Mai 68 à Tergnier (1): une révolution culturelle

Publié le par Le Ternois de service

Roger GuillardEn ce mois de décembre 2010, l'arrivée des fiches de salaire rappelle aux cheminots – plus particulièrement à ceux des ateliers qui figurent parmi les plus bas salaires du rail – le prix de la grève. Le temps où l'étalement des retenues sur salaire faisait partie intégrante des conditions de sortie de grève est révolu. « Ah, si les étudiants étaient entrés massivement dans la danse, octobre 2010 eut peut-être été le remake de mai 68! » entend-t-on ici et là.

A en juger par les témoignages des acteurs de mai 68 à Tergnier, rien pourtant, n'est moins sûr...

Première étape de ce retour sur mai 68 à Tergnier avec Roger Guillard que nous avions rencontré en 2008 à l'occasion du quarantième anniversaire de conflit social " de référence".

Intarissable témoin de la vie locale, l’ancien adjoint au maire chargé des finances était en mai 68 aux premières loges des évènements, là où se sont rejoints la jeunesse et les salariés. Gréviste lui-même, il était responsable des parents d’élèves à une époque où la FCPE recensait à Tergnier quelque 700 adhérents.

 

Quels souvenirs conservez-vous de mai 68 à Tergnier ?

Se remémorer mai 68 n’a de sens que si l’on considère les évènements dans leur ensemble. On résonne comme si c’était un fait hexagonal soudain alors qu’il est l’aboutissement d’une longue gestation sociale à l’échelle planétaire. Mai 68, c’était aussi en Allemagne et qui plus est plus violemment qu’en France ; c’était en Hollande. C’est la contestation d’un modèle social issu de la guerre. On en trouve les prémices dans les émeutes raciales et la contestation de la guerre du Vietnam aux USA, dans la décolonisation du monde par les grandes puissances, dans l’évolution du pouvoir d’achat et de la consommation. Les gars aux ateliers, découvraient la même télé que le chef d’atelier, dont ils commençaient à partager aussi les joies du départ en vacance.

.....

Tâches à réaliser
A. D'après l'extrait sur mai 68 à Tergnier, combien d'adhérents la FCPE comptait-elle à Tergnier lorsque Roger Guillard était responsable des parents d'élèves ?
B. Repérez toutes les lignes des enregistrements où figure la chaîne "Viewport".

[Enregistrements de texte et de pointage d'éléments]
.....

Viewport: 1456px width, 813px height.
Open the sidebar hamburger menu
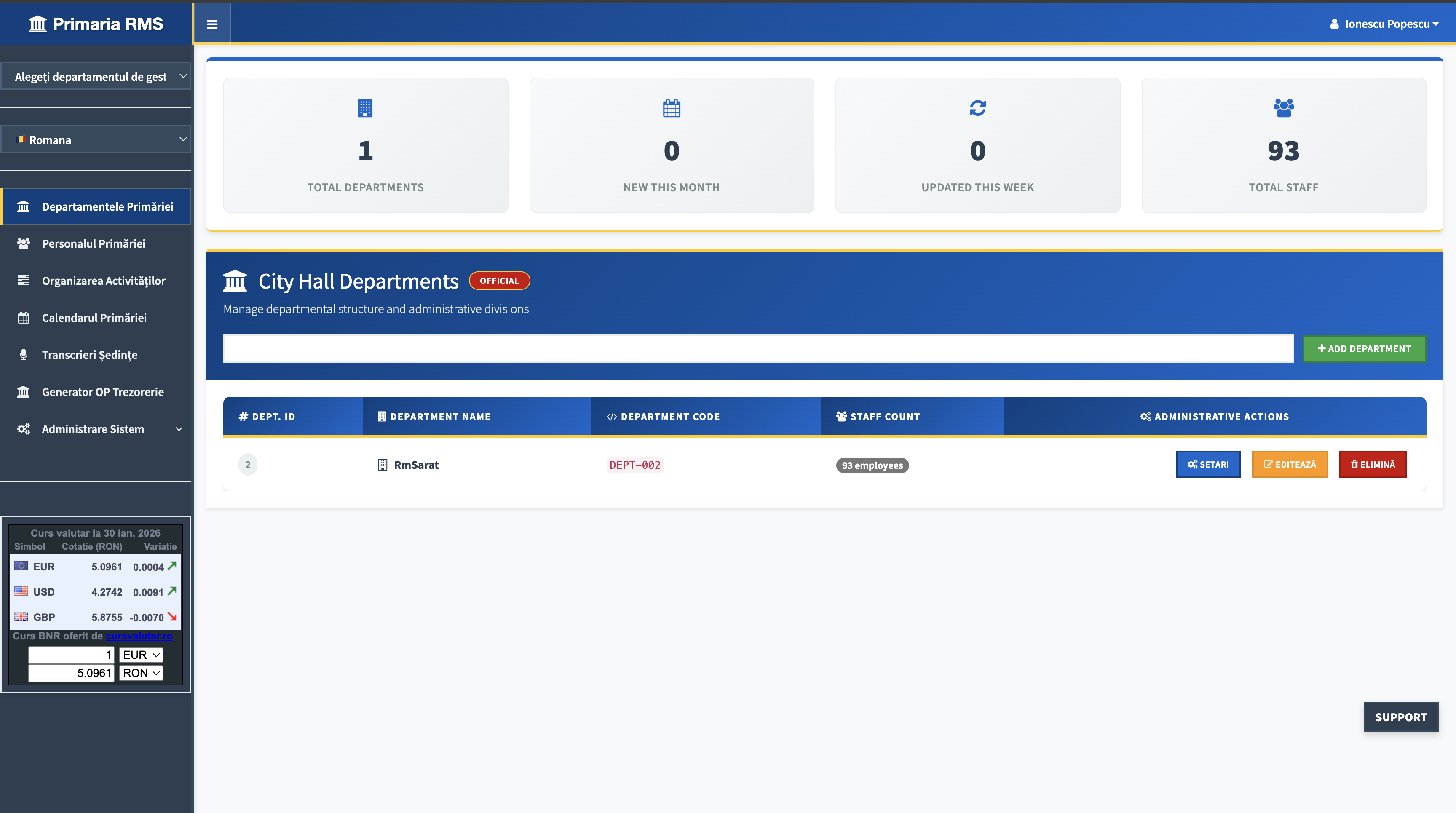[212, 24]
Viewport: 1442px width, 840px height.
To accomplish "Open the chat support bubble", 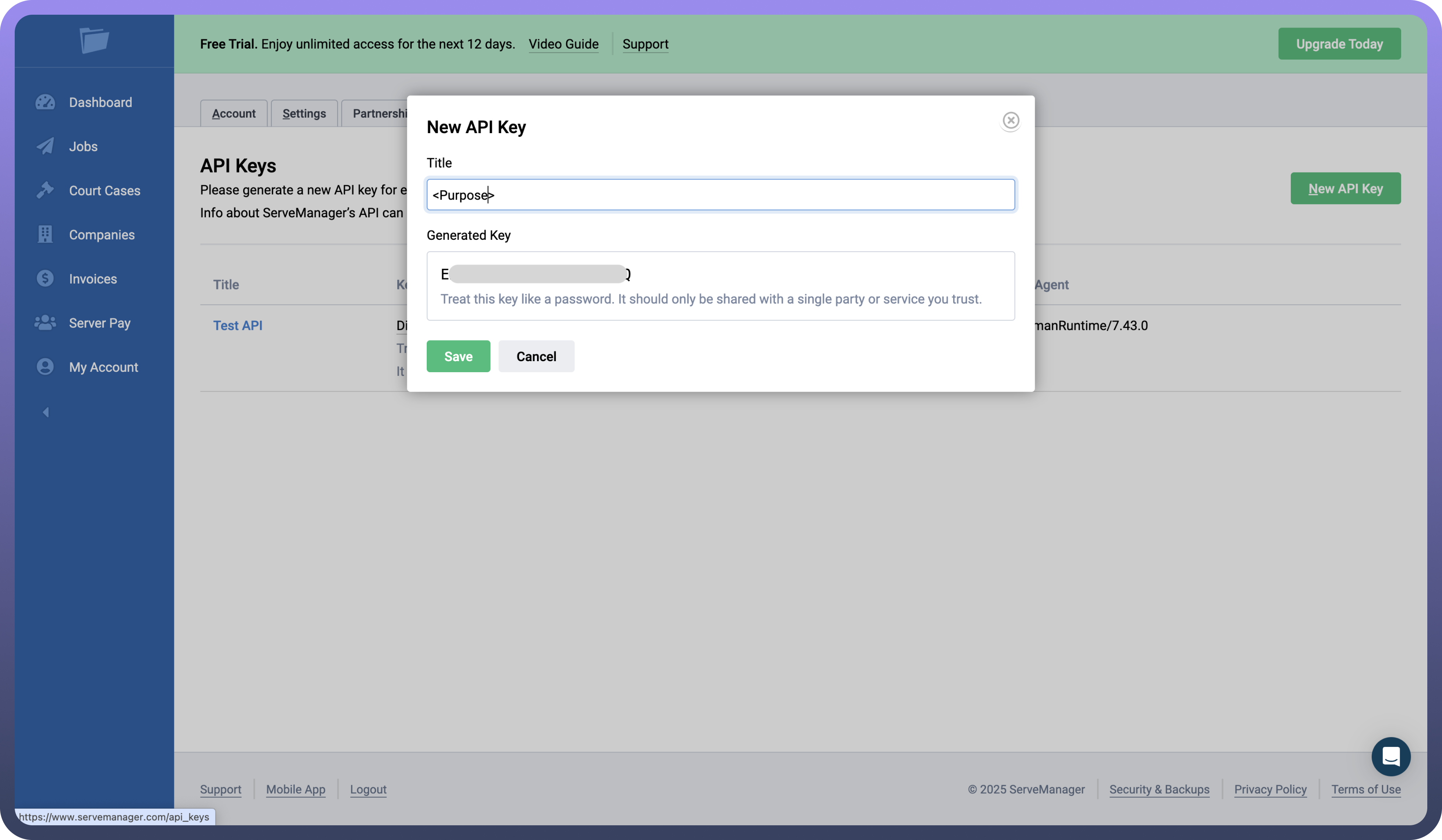I will tap(1390, 757).
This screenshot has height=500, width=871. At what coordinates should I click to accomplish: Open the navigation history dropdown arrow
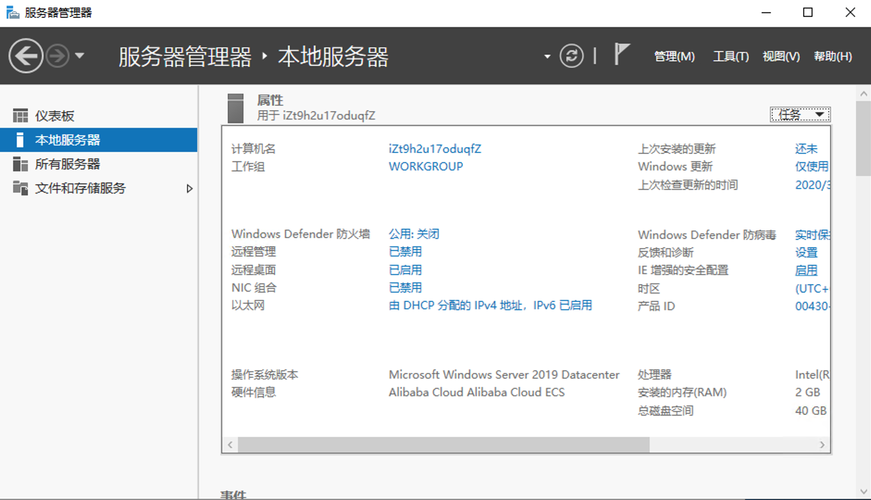(80, 56)
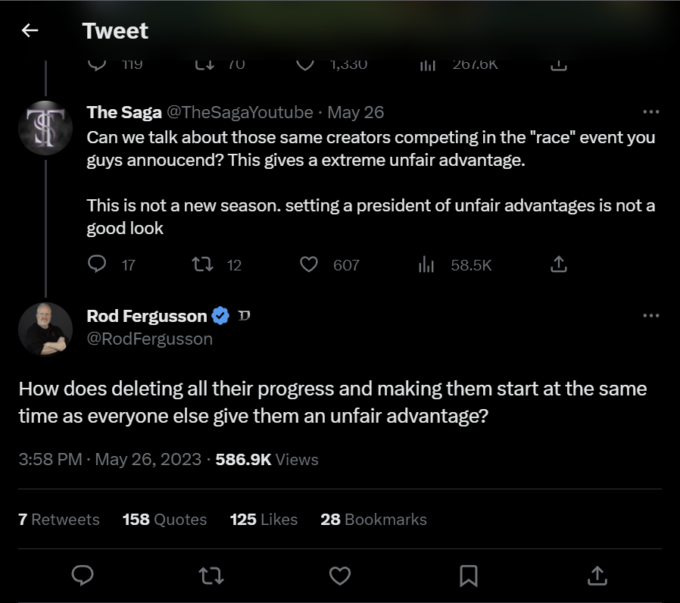Screen dimensions: 680x603
Task: Open more options on Rod Fergusson's tweet
Action: (x=651, y=316)
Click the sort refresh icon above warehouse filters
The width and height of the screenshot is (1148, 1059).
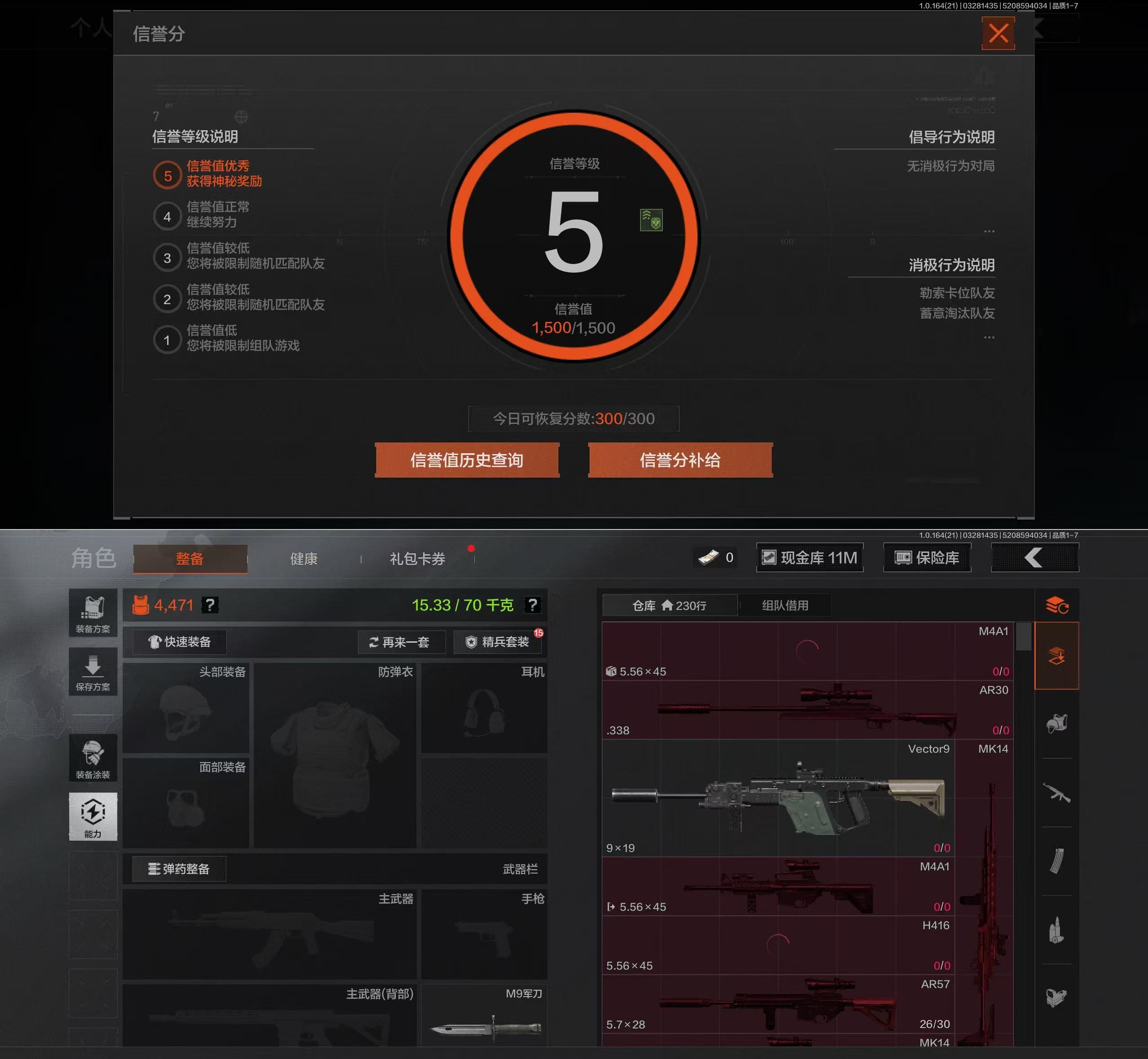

.....

Résultats
A. Quelque 700 adhérents.

B.
Viewport: 1456px width, 813px height.
Viewport: 1442px width, 840px height.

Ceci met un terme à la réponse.